You can use seasonal linear regression (forecast strategy 35) alternatively to forecast with season models (forecast strategy 30) or forecast according to Winters (forecast strategy 31). Use seasonal linear regression especially if the historical time series contains many zeros or very small values. Forecast strategy 30 could calculate basic values that are too high in these cases.
Before the system applies seasonal linear regression, it carries out a seasonal test. The system uses this test to check if the historical data contains any seasonal patterns. For this, the system determines the autocorrelation coefficient for all periods (see Automatic Model Selection Procedure 1). If the value determined is at least 0.3, the system applies seasonal linear regression. If the value is less than 0.3, the system does not recognize a seasonal pattern and applies linear regression.
The system calculates the seasonal linear regression line as follows:
1. The seasonal indices are calculated:
Determination of the starting seasonal index for each historical period t
a. The number nk of seasons available within the whole historical time series is calculated:
nk = ntotal / nseason
where nseason is the number of periods per season and ntotal is the total number of historical values.
b. The average value Ak of each season k is calculated:
Ak = Σ V(t) / nseason
where V(t) is the historical value of period t and nseason is the number of periods per season.

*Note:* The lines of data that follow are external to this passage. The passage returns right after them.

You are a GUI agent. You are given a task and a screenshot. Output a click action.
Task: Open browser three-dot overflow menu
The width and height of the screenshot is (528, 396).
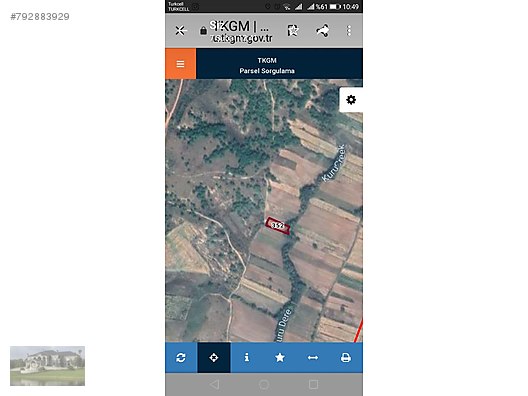coord(349,31)
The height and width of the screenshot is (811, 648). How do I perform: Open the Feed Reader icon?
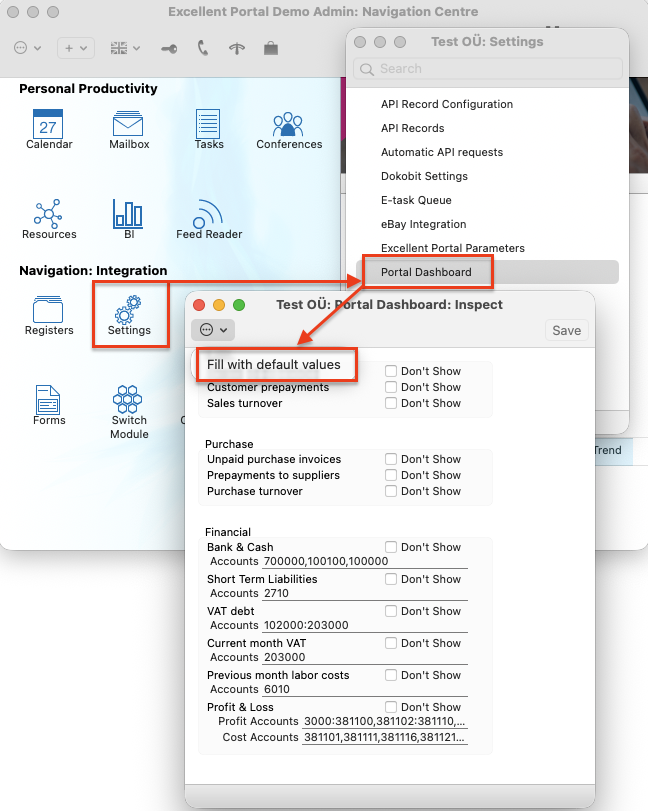tap(208, 214)
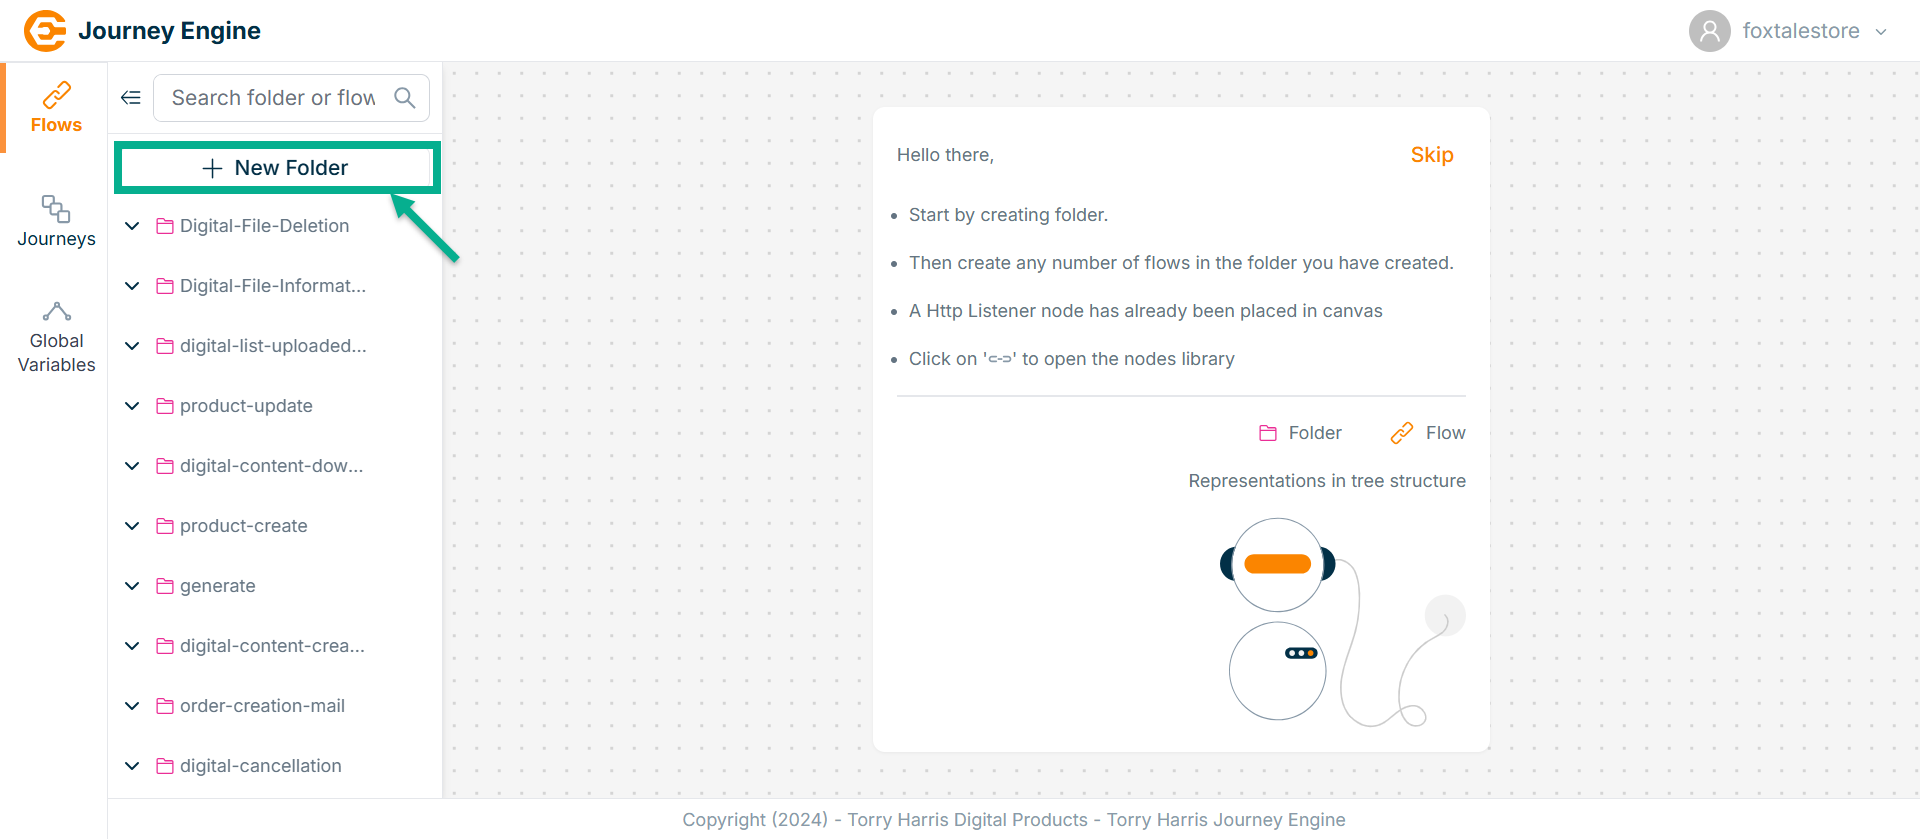Screen dimensions: 1920x839
Task: Click the generate folder icon
Action: (165, 586)
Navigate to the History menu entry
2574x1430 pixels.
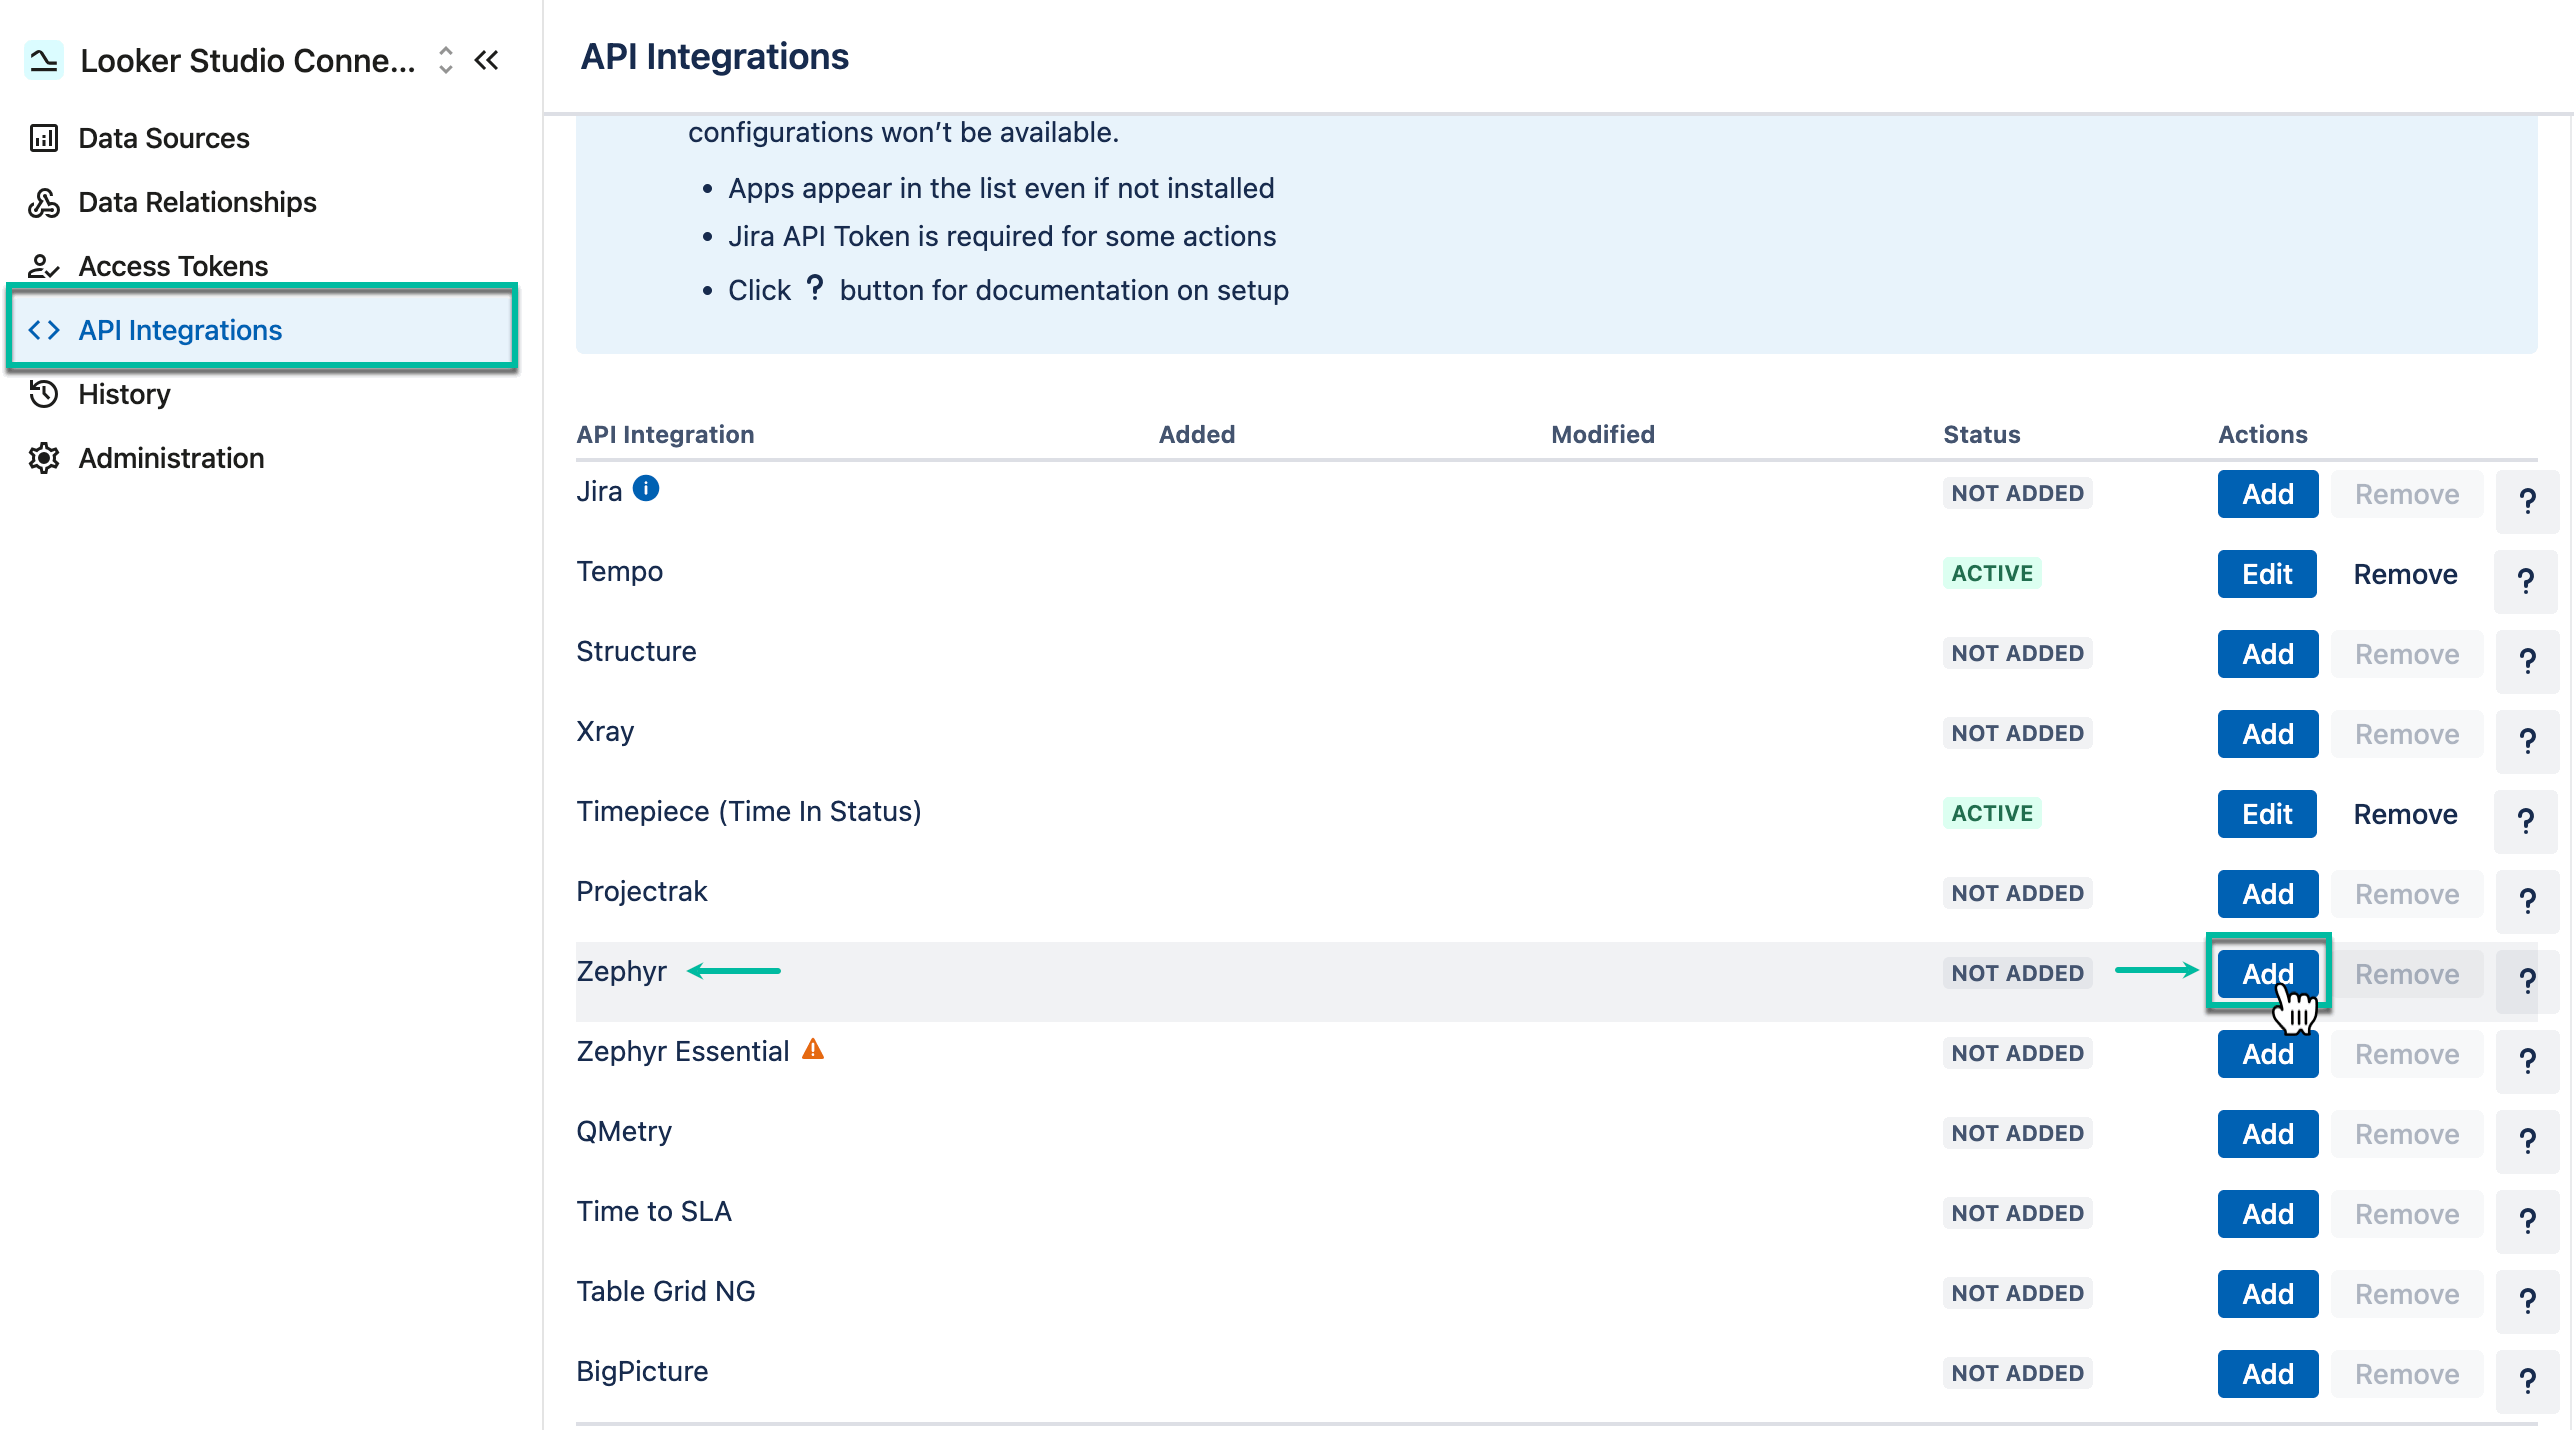[124, 393]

c. The starting seasonal index sstart (t) is calculated for each period t within each season.
Sstart (t) = V(t) / Ak
If a non-completed season exists (that is, if nk is not an integer number) the starting seasonal index sstart (t) of the oldest historical data is calculated with the average Akof the nkth season.
Determination of the average seasonal index
d. If k complete seasons are available, the starting seasonal indices are averaged:
saverage(s) = (sstart (s) + sstart(nseason + s) + ....+sstart((k-1) nseason+s))/k,
s = 1, ... , nseason
Smoothing of the average seasonal indices
e. If you have entered a smoothing factor in field PERSMO of the univariate forecast profile, the result of step d is smoothed. We recommend that you enter a smoothing factor of ‘1‘.
2. The actual data is corrected on the basis of the seasonal indices calculated in step 1.
3. Linear regression is performed on the non-seasonal actual values.
4. The seasonal indices are applied to the results of the linear regression calculation, which produces the forecast results.